## [PROBLEM DESCRIPTION]
Exact copy without images: repeat every entry as written.

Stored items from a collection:
- - -

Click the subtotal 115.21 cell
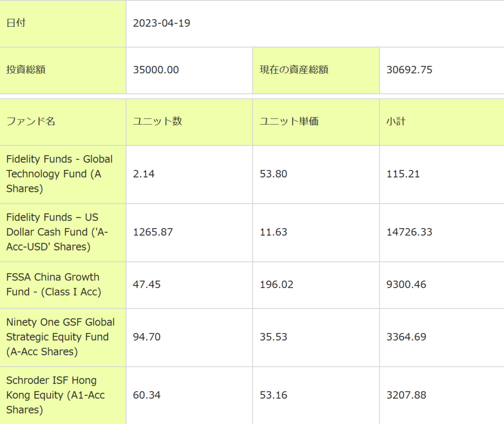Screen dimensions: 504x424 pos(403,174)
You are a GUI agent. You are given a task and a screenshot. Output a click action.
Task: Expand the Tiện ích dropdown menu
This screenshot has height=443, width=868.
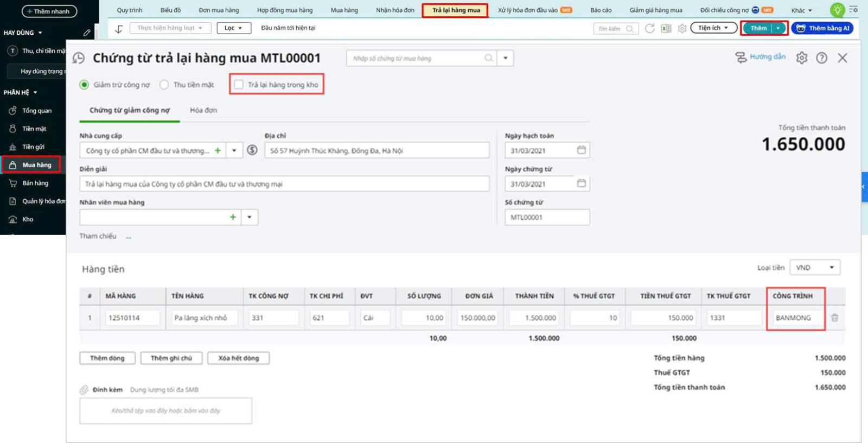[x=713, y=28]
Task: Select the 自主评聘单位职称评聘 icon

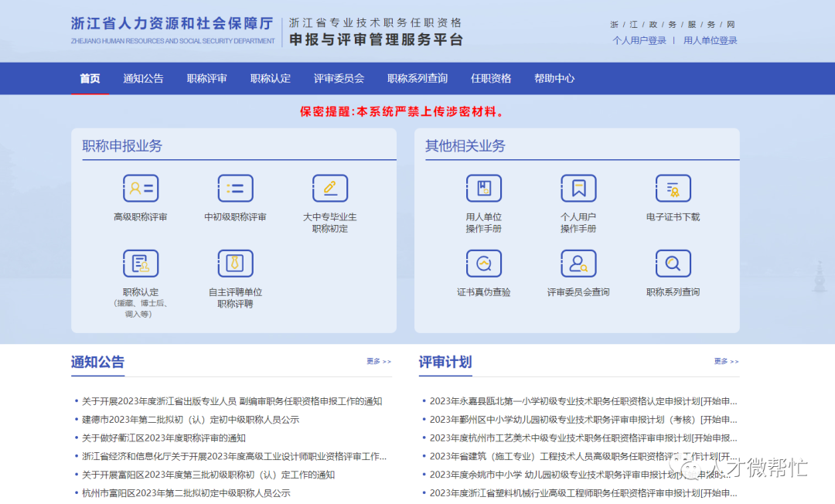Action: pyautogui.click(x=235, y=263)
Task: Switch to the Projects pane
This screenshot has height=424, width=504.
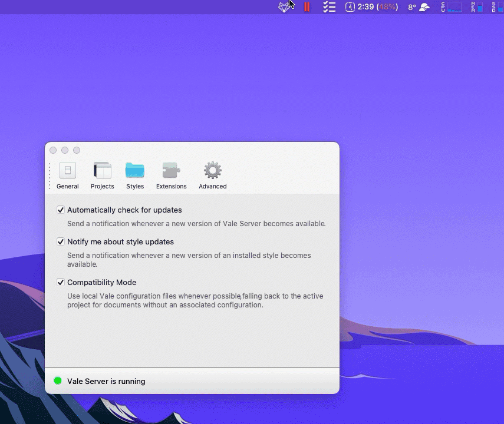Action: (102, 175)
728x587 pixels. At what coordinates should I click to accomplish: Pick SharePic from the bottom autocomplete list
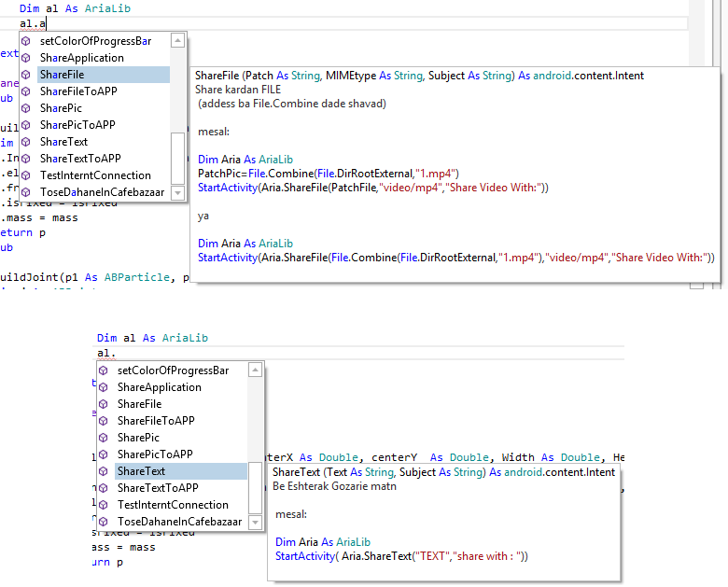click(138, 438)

- - -

## [WRITTEN SOLUTION]
Click the subtotal 115.21 cell
Screen dimensions: 504x424 pos(403,174)
You are a GUI agent. You are given a task and a screenshot. Output a click action.
Task: Expand the Tiện ích dropdown menu
This screenshot has height=443, width=868.
[x=713, y=28]
Task: Select the 自主评聘单位职称评聘 icon

Action: pyautogui.click(x=235, y=263)
Task: Switch to the Projects pane
This screenshot has height=424, width=504.
Action: (102, 175)
728x587 pixels. At what coordinates should I click to accomplish: Pick SharePic from the bottom autocomplete list
click(138, 438)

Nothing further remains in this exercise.